(Work required) Write out all of the records below precisely as given, omitting the images.

[Start of Attachment]

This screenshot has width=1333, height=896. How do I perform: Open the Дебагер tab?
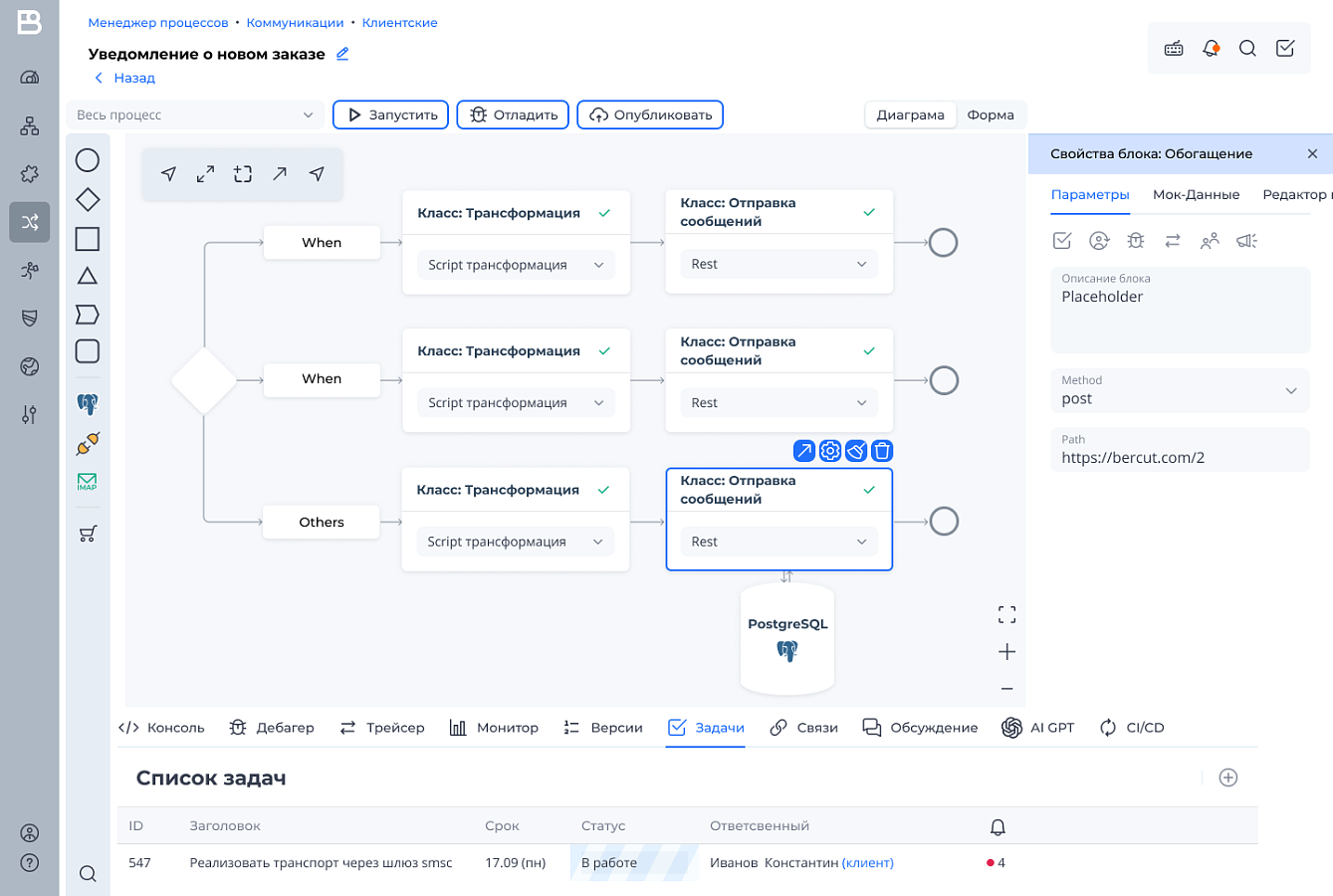(272, 728)
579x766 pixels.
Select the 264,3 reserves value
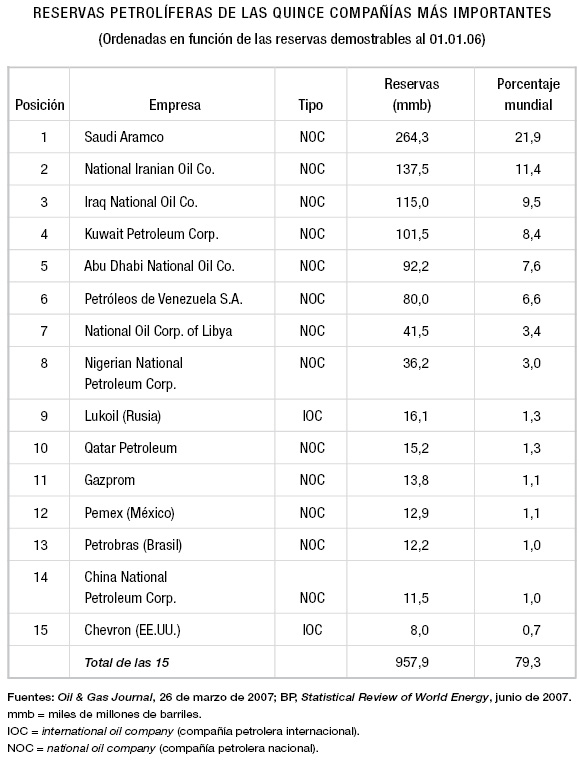click(412, 137)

[End of Attachment]

(Result)
This screenshot has width=1333, height=896. How do I perform: Open the Дебагер tab?
(272, 728)
579x766 pixels.
Select the 264,3 reserves value
click(412, 137)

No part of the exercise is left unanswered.